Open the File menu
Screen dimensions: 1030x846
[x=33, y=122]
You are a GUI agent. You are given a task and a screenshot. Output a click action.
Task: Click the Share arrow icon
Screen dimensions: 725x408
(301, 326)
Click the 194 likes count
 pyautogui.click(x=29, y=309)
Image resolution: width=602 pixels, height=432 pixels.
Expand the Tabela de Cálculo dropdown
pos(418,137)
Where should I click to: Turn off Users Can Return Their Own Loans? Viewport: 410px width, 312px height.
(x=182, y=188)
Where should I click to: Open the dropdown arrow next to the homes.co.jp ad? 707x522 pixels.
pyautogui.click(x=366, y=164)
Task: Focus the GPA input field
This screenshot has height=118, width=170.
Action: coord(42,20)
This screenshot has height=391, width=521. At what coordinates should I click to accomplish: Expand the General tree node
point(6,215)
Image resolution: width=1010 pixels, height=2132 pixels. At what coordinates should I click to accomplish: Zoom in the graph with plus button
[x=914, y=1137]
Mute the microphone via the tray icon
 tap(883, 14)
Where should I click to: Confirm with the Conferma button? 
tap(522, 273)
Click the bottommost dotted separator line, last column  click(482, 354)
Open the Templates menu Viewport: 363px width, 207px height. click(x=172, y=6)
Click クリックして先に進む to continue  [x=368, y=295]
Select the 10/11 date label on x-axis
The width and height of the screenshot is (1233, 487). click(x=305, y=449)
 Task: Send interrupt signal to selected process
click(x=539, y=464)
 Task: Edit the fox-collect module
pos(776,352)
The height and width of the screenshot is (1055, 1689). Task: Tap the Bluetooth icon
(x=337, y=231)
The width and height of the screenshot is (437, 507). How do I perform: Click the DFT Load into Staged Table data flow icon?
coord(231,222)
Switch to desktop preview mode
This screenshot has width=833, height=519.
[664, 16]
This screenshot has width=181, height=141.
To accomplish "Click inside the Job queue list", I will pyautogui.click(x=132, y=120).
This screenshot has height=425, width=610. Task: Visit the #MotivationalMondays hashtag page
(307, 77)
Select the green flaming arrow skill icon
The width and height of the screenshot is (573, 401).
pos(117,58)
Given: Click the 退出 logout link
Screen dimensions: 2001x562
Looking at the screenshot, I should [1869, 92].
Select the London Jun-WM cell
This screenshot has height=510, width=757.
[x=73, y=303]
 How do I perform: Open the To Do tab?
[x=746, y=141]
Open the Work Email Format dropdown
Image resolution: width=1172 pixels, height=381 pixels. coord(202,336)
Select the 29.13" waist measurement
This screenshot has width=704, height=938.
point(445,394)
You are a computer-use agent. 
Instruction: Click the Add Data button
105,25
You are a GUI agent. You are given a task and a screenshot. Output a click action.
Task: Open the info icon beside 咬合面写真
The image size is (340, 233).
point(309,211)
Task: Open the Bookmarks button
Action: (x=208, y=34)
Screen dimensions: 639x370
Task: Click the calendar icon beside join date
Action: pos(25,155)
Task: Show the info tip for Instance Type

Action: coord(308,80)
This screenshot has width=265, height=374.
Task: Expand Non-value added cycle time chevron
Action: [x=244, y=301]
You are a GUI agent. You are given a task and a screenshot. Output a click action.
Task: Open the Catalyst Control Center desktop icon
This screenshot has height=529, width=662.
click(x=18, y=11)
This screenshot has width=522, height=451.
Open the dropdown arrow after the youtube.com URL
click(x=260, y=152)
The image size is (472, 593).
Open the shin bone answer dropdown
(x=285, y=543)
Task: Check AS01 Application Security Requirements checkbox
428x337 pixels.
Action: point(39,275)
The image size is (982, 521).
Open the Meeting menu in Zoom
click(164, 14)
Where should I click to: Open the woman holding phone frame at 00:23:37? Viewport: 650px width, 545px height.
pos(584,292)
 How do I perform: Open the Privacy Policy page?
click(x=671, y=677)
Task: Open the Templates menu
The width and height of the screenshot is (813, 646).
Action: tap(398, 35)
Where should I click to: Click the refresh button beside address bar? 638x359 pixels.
=====
**Assigned task**. Repeat exactly the lines of the material from the one with "Task: Open the Catalyst" through the end, both the first and the last included.

**Answer for the task**.
Task: Open the Catalyst Control Center desktop icon
This screenshot has height=529, width=662.
click(x=18, y=11)
This screenshot has width=522, height=451.
Open the dropdown arrow after the youtube.com URL
click(x=260, y=152)
The image size is (472, 593).
Open the shin bone answer dropdown
(x=285, y=543)
Task: Check AS01 Application Security Requirements checkbox
428x337 pixels.
Action: point(39,275)
The image size is (982, 521).
Open the Meeting menu in Zoom
click(164, 14)
Where should I click to: Open the woman holding phone frame at 00:23:37? Viewport: 650px width, 545px height.
pos(584,292)
 How do I perform: Open the Privacy Policy page?
click(x=671, y=677)
Task: Open the Templates menu
The width and height of the screenshot is (813, 646).
Action: tap(398, 35)
Where should I click to: Click the refresh button beside address bar? 638x359 pixels.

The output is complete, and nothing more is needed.